If you don't say much, you can't say much wrong, goes the mantra.
Two years ago, the polls were all predicting a decent majority for Theresa May's blue team and she drew up a manifesto wish-list to boot, with ambitious plans for reforming social care – soon dubbed the "dementia tax" – and abandoning universal winter fuel benefits for older people.
The Tory Party's core audience was less than impressed and many flocked to Labour leader Jeremy Corbyn's more enticing and spend-heavy vision for the country instead.
Mr Johnson saw what happened then, with Mrs May losing her majority rather than increasing it, and has played it as safe as possible in a bid to avoid such pitfalls.
– Just how safe has Mr Johnson decided to play it?
To illustrate how much Mr Johnson is not wanting to rock the boat with the electorate, even the pledge of reversing the hunting ban, a feature of every Tory manifesto since 2005, has been ditched.
"We will make no changes to the Hunting Act," the manifesto states firmly, ruling out a controversy that has reared its head over and over again for the Tories.
The former London mayor also went nowhere near the politically dangerous issue of social care, simply re-iterating a promise to look at a cross-party solution.

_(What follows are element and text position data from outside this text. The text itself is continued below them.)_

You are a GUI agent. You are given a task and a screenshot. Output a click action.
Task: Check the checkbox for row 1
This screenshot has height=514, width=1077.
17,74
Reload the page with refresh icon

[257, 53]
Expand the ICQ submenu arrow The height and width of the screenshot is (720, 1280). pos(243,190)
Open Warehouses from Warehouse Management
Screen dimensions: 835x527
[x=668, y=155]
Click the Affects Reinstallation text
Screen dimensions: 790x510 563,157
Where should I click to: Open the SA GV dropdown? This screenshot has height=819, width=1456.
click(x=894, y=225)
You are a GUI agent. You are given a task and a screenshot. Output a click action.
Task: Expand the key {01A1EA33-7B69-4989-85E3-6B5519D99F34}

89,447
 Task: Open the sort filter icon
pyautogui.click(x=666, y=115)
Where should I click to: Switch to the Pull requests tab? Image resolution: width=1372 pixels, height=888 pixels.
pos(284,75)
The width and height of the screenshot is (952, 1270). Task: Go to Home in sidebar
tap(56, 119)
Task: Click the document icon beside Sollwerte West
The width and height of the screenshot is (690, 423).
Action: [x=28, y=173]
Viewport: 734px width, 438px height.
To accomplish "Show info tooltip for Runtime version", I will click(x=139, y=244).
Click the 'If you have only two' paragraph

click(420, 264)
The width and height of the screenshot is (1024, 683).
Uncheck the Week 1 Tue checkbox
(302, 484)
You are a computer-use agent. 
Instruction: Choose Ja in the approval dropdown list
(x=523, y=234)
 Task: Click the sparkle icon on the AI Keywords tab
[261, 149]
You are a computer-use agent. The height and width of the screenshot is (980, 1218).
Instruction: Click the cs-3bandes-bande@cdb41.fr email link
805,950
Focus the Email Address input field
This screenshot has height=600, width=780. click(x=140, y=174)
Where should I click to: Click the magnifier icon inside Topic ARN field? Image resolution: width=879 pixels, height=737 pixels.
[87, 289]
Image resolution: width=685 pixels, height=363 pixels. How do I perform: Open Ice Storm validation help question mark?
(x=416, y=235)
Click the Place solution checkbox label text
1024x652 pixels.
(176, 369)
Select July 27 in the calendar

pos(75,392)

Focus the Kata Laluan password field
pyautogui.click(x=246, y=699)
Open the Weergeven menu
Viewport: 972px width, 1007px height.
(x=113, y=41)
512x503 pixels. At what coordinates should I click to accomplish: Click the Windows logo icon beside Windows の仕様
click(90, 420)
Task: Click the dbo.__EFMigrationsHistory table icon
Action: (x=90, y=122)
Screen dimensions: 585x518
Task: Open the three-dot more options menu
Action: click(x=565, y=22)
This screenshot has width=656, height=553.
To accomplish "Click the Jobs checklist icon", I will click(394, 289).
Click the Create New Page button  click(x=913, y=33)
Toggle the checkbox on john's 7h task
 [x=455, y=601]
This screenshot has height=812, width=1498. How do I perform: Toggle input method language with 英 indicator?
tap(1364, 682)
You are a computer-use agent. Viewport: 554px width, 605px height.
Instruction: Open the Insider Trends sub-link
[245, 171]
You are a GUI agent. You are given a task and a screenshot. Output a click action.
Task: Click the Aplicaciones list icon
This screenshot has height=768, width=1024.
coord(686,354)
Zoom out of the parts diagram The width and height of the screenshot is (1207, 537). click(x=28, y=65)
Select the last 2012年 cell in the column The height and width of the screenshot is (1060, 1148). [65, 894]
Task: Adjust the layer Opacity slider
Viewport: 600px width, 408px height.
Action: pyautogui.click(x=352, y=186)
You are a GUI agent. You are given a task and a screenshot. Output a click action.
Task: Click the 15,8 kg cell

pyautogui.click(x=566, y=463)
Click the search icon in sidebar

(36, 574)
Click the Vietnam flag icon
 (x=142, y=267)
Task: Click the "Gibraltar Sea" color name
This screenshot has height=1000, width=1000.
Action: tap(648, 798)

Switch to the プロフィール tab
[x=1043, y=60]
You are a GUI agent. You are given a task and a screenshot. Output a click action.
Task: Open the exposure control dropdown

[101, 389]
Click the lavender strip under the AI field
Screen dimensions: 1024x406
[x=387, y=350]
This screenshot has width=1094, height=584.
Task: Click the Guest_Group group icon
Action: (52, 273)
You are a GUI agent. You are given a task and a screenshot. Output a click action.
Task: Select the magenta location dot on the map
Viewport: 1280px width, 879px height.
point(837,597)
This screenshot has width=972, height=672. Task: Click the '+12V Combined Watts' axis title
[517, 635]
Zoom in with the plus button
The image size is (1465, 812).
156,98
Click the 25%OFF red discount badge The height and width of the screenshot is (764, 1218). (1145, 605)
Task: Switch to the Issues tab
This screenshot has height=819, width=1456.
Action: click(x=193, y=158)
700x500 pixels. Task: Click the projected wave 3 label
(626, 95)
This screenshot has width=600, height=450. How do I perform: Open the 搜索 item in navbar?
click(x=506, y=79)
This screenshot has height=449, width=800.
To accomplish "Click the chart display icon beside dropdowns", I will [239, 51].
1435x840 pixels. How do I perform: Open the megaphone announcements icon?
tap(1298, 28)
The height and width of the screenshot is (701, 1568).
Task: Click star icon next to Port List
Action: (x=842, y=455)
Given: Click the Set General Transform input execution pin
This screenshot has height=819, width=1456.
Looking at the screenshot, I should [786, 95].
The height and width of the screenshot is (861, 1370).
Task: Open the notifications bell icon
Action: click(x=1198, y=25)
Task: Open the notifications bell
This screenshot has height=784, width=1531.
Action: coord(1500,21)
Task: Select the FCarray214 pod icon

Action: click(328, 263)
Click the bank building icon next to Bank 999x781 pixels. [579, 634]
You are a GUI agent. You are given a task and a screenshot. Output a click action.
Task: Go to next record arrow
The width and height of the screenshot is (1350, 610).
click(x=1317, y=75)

His £1 billion extra per year over the course of the next parliament had already been announced before Sunday.
– How has it been received?
The opinion political commentators look out for after a manifesto drops is the Institute for Fiscal Studies (IFS), an independent think tank that crunches the numbers.
It was their take on Labour's figures on Thursday, judging them to be "not credible", that hit the headlines.
And once again, the IFS was deeply unimpressed at what it deemed a "lack of significant policy action" in the Tory manifesto.
Economic researchers calculated that the National Insurance threshold rise to £9,500 will save most in paid work "less than £2 a week" and highlighted the "notable omission" for any plan to deal with the crisis in social care funding.
Nigel Edwards, chief executive at the Nuffield Trust, an independent health think tank, said he was "bitterly disappointed" to see "unnecessary delay" in tackling the issue of social care.
IFS director Paul Johnson said: "If a single Budget had contained all these tax and spending proposals, we would have been calling it modest.
"As a blueprint for five years in government, the lack of significant policy action is remarkable."
– Will this lack of action cost the PM?
The latest polling released on Sunday, created by Datapraxis using YouGov polling and voter interviews, suggested the Tories were on course to secure their largest Commons majority since 1987 – a majority of almost 50 MPs.
Given Mr Johnson has been airing most of his policies on the campaign trail long before they appeared in published form – he even broke the news about the cut to National Insurance contributions to a group of factory workers in Teesside last week – it appears "don't rock the boat" is bearing fruit.
The former foreign secretary's key aim is, as the title of the manifesto indicates, to "get Brexit done" – something he thinks must happen before the country can move on from the 2016 referendum.
If that means promising little else to secure the majority he needs to make the divorce from the European Union a reality, then it seems the PM is perfectly content with that state of affairs.